Aim of the exercise: Reproduce every one of the following entries word for word, keeping each line as it stands.

_____

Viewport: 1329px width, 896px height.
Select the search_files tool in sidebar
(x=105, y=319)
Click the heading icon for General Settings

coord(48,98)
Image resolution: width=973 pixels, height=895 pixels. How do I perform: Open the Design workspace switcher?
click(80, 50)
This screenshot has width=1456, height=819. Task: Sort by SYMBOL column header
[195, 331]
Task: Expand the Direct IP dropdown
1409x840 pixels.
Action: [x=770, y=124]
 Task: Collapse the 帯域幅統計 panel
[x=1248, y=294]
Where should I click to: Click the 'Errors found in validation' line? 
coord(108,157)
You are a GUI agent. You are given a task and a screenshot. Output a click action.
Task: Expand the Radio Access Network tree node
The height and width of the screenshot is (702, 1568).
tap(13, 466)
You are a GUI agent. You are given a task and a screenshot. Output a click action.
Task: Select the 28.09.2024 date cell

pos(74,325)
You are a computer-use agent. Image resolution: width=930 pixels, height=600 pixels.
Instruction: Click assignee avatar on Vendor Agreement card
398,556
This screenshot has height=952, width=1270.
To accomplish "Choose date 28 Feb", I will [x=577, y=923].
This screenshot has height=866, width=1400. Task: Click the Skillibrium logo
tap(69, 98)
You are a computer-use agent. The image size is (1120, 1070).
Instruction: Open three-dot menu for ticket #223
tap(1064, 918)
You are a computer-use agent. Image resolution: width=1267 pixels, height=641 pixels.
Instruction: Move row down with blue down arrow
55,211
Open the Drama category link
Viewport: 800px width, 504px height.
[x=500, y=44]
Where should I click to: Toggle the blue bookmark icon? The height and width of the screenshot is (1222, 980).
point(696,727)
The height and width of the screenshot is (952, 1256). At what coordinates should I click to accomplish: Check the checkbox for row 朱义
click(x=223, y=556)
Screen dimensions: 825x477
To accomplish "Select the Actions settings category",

_____

Response to the task:
Viewport: 1329px width, 896px height.
Select the search_files tool in sidebar
(x=105, y=319)
Click the heading icon for General Settings

coord(48,98)
Image resolution: width=973 pixels, height=895 pixels. How do I perform: Open the Design workspace switcher?
click(80, 50)
This screenshot has width=1456, height=819. Task: Sort by SYMBOL column header
[195, 331]
Task: Expand the Direct IP dropdown
1409x840 pixels.
Action: [x=770, y=124]
 Task: Collapse the 帯域幅統計 panel
[x=1248, y=294]
Where should I click to: Click the 'Errors found in validation' line? 
coord(108,157)
You are a GUI agent. You are given a task and a screenshot. Output a click action.
Task: Expand the Radio Access Network tree node
The height and width of the screenshot is (702, 1568).
tap(13, 466)
You are a GUI agent. You are given a task and a screenshot. Output a click action.
Task: Select the 28.09.2024 date cell

pos(74,325)
You are a computer-use agent. Image resolution: width=930 pixels, height=600 pixels.
Instruction: Click assignee avatar on Vendor Agreement card
398,556
This screenshot has height=952, width=1270.
To accomplish "Choose date 28 Feb", I will [x=577, y=923].
This screenshot has height=866, width=1400. Task: Click the Skillibrium logo
tap(69, 98)
You are a computer-use agent. The image size is (1120, 1070).
Instruction: Open three-dot menu for ticket #223
tap(1064, 918)
You are a computer-use agent. Image resolution: width=1267 pixels, height=641 pixels.
Instruction: Move row down with blue down arrow
55,211
Open the Drama category link
Viewport: 800px width, 504px height.
[x=500, y=44]
Where should I click to: Toggle the blue bookmark icon? The height and width of the screenshot is (1222, 980).
point(696,727)
The height and width of the screenshot is (952, 1256). At what coordinates should I click to accomplish: Check the checkbox for row 朱义
click(x=223, y=556)
Screen dimensions: 825x477
To accomplish "Select the Actions settings category",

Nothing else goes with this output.